In 1900, at the death of her husband, Mary Darling gave her son Frank the land at Cedar Point as well as sufficient funds to construct a large house known as Cedar Hall. This large Queen Anne mansion existed on Cedar Point until 1975. The land it once occupied has recently been developed and is now occupied by three large split-level, ranch-style homes which have been excluded from the district. Development of Victoria Boulevard continued at an even pace for the next decade, leaving twenty houses on Victoria Boulevard, ten houses on Linden Avenue, and eleven on Columbia Street and Park Place by 1910. Although most of the residents were affluent, a few of the new houses erected were built as rental property and were occupied by lower income families.

Most of the later houses of larger dimensions constructed in the area were designed in the Colonial Revival style and reflected the new taste for simpler homes as well as evoking images of Virginia's glorious colonial past. This turn toward simplicity was expounded by many of the early 20th-century popular magazines which extolled the virtues of the plainer house. The Queen Anne was discredited as a commercial efflorescence. Furthermore, -the numerous odd-shaped houses were hard to clean and consequently safe havens for deadly bacteria. The simpler Colonial Revival adopted by most of the later residents of this area would seem to reflect the aforementioned popular set of values. In addition popular works such as Joy Wheeler Dow's American Renaissance (1904) provided models for the proper design of such structures. This revivalist style has never really disappeared from the Virginia landscape and several late 20th-century Colonial Revival structures in the district sympathetically reflect the earlier popularity of such a style. Of note also is the Georgian Revival variant of this mode, an example of which is 11 Cedar Point, built in 1927 by Frank Darling for his son J.S. Darling, 11. Its details reach a level of refinement that is rarely seen in this state for this style.

The majority of the dwellings built on Victoria Boulevard after 1910 were smaller American Foursquares. The same reductionist egalitarian and democratic spirit that spawned interest in the Colonial as a style for homes of those of comfortable means generated the style that is now known as the American Foursquare. This was a mode aimed at the general benefit of the masses; a straightforward, plain, yet dignified style characterized by simple rectilinear outlines and using only one or two materials for the facades. The surprising degree of architectural homogeneity that is achieved in this district is, to a large extent, attributable to this style's compatibility with both the Colonial Revival and the Queen Anne styles.

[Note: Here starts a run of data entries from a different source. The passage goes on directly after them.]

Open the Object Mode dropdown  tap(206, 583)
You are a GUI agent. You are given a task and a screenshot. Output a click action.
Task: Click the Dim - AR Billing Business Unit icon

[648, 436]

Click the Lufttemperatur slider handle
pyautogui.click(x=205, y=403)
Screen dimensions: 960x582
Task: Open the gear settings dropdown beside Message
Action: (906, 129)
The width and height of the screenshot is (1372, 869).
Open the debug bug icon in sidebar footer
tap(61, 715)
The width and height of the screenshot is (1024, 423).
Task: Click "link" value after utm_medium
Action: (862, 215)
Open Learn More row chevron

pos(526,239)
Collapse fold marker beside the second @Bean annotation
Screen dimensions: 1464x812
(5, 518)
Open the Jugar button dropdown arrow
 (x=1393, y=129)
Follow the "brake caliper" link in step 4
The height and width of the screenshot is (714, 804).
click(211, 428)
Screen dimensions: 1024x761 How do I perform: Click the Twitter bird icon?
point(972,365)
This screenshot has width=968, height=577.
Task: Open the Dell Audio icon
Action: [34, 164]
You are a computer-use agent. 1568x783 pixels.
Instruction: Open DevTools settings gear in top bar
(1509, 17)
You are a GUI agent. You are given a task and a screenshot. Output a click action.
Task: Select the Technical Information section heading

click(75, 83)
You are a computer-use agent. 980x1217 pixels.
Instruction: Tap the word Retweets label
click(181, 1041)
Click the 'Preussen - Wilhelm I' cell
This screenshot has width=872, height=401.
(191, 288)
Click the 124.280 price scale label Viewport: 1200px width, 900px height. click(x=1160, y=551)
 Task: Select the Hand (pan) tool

Three of the American Foursquares on Victoria Boulevard can be safely attributed to the hands of students of the Hampton Institute Trade School (4404, 4406, 4612). This important component of the institute was the vehicle by which Major Armstrong sought to provide social betterment for Blacks and Native Americans through their instruction in the manual arts, giving them the necessary skills to ply a trade. In addition, Armstrong advocated manual training as an adjunct to education in the liberal arts. Local legend has attributed several buildings, all American Foursquare in style, to the hand of the Institute students. Subsequent archival investigation has shown that 4612, the residence of Robert Sugden, a manual arts instructor at Hampton Institute, was in fact built by Institute students ca. 1914–15. The annual report of the Institute for that year also makes reference to two other dwellings erected by Institute students. Stylistic similarities and Darling family connections to the Institute point to the strong possibility that 4404 and 4406, both constructed on Darling Property ca. 1915, were built by Hampton Institute students.